# Applying Tung Oil over Mineral Oil?



## CornflakeKurth (Jan 4, 2016)

I'm building a 7' butchers block dining table. I started on topic on the project earlier (see the link below). I want to finish the table with Tung oil, but the John Boos voids the 1-year warranty if you order the butcher block raw. Their only two finish options are Varnique or Mineral Oil mixture (+vitamin E + wax).

1) Is there any danger with ordering a raw butchers block? Is it unprotected during delivery? Are there dangers of having it delivered raw near the end of a Chicago winter?

2) Can I order the mineral oil finish and apply tung oil on top of it?

Thanks for everyones help!

http://lumberjocks.com/topics/139106


----------



## CaptainSkully (Aug 28, 2008)

Hey Kurt,

The tung oil and mineral oil finishes will be completely incompatible and they're also for completely different applications.

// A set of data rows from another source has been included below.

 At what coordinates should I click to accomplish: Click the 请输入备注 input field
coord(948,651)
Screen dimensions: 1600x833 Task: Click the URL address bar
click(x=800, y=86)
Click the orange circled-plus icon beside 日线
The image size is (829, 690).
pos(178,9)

The mineral oil is a way to saturate the wood fibers with an oil that will never go rancid so that it doesn't soak up any fluids from food (i.e. chicken) which can go bad when used as a cutting board. If you're planning on using this as a dining table, then tung oil is the way to go. Tung oil will harden after it's soaked into the end grain, leaving a clear protective layer that will be easy to reapply in the future. If you use mineral oil on a dining table, it will most likely soak into your tablecloth, napkins, elbows, etc. if it's applied properly. I can't speak about any warranty issues, where I presume checking is a big deal. You could just as easily make your own butcher block top with a nice waterproof, food safe glue like Titebond III. Regardless, both oils require multiple applications to thoroughly saturate the wood, especially the end grain of a cutting board top.

I hope that helps and answers the question.


----------